Great story Rocky! I believe everything except "Next day a couple of us showed up early"


----------



## barry richardson

I got it unloaded by myself. much ado about nothing in the end. The cheap one they sell at the borgs aren't that heavy, about 220. If my neighbor would have been home, 2 men could have handled it upright. I had to do a little rigging from the overhead, It's kind of a prefab metal building with stamped metal channels for rafters, not that strong, but strong enough. Eased it down to the floor with some rope...

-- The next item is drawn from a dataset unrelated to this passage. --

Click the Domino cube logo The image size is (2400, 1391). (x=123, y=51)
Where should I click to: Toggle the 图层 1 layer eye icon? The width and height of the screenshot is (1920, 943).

Reactions: Like 4 | Way Cool 1


----------



## robert flynt

I was going to say it is very top heavy, be careful, but since your done, you know that now. Go to to a air condition supply and get a vibration absorbing pad for each foot to help vibration and noise down.


----------



## rocky1

I didn't say how early!!  The two of us got there a little before noon. Two guys can throw a lot of tile in the track in a couple hours, when it's all up. We were down to a half dozen or so tile left, before anyone else showed, and were well on our way cutting pieces in around the walls before the rest of the guys arrived. We just had to cut the short pieces of track around the walls in one apartment, and had a small bathroom left to hang. Couple hours with 3 - 4 of us, hanging track and cutting in tile pieces, and we were done with the whole building.

Kicked back by 6:30 - 7ish, and proceeded to finish the keg.   And, we were all home well before midnight. 

-----------------------

I want to say I unloaded my compressor off the 1 ton flatbed by myself. It was bulky, and it was top heavy, but they're not really that heavy honestly. Threw a blanket over the edge of the bed so I wouldn't skin it up, laid it down, slid it over the edge easy, and tipped it down. The weight of the compressor up top actually helps in that fashion. But... I ain't a little feller either, and I been told on more than one occasion that I got a screw loose somewhere upstairs. On top of that, I was a wee bit grumpy at the moment, as the guy at the pawn shop, had taken the cover off the switch for something, I knew that, forgot to screw it back down tight, and that blew off on the way home. Of course the old switch that was laying on the shelf in the shop didn't fit, sooooo... I had to drive 22 miles back to Tractor Supply, where they didn't have just a cover, oh no... I had to buy a $35 switch to get the $2 cover! Was all cool though; switch went out on it last year, and I didn't have to go to town for that one!! Reached over on the peg board beside the compressor, had a brand new switch just hanging there, blew 3 years accumulated dust off it, and put her in. 

I'll second Robert's recommendation on vibration absorbing pad. Tried mine without and it sounded like the fire alarm in my grade school, when it was running. Mine's shoved back in a corner, with the bench in front of it in place it can't go anywhere, so I built a wooden pad to set it on.

Reactions: Like 1


----------



## TimR

Glad to hear you got it unloaded without incident Barry. I picked up the used 60 gal I posted about the other day. After verifying operation, I drained the oil out of it, which probably hadn't been changed in a while anyway. Mine looks like one of the older Sanborn compressors, everything seems pretty beefy. A couple guys and I tipped it up to the tailgate with a moving matt for cushion, picked up and slid it up into bed. Strapped in and was good for the 90 mile trip back. Got my neighbors son to help unload it into my storage locker where it will sit until I get my new shop built. Will be much easier to move next time using an enclosed trailer with ramp I have, but elected not to use for picking it up (too much crap in it for now!).


----------



## barry richardson

I bought a Kobalt from Lowes, a pretty budget model, similar to Husky and others. But I read a lot of reviews, and the consensus was that it's a good buy for the money, plus I get 10% at lowes for military discount. I wont be working it too hard, just blowing stuff off mostly, and maybe a spray rig. This one came filled with oil so it had to be unloaded upright, otherwise it would have been a piece of cake. Gonna finish wiring and plumbing today....


----------



## rocky1

If the yo-yo at the local Lowes was right when I bought my miter saw, Kobalt has an excellent warranty too.


----------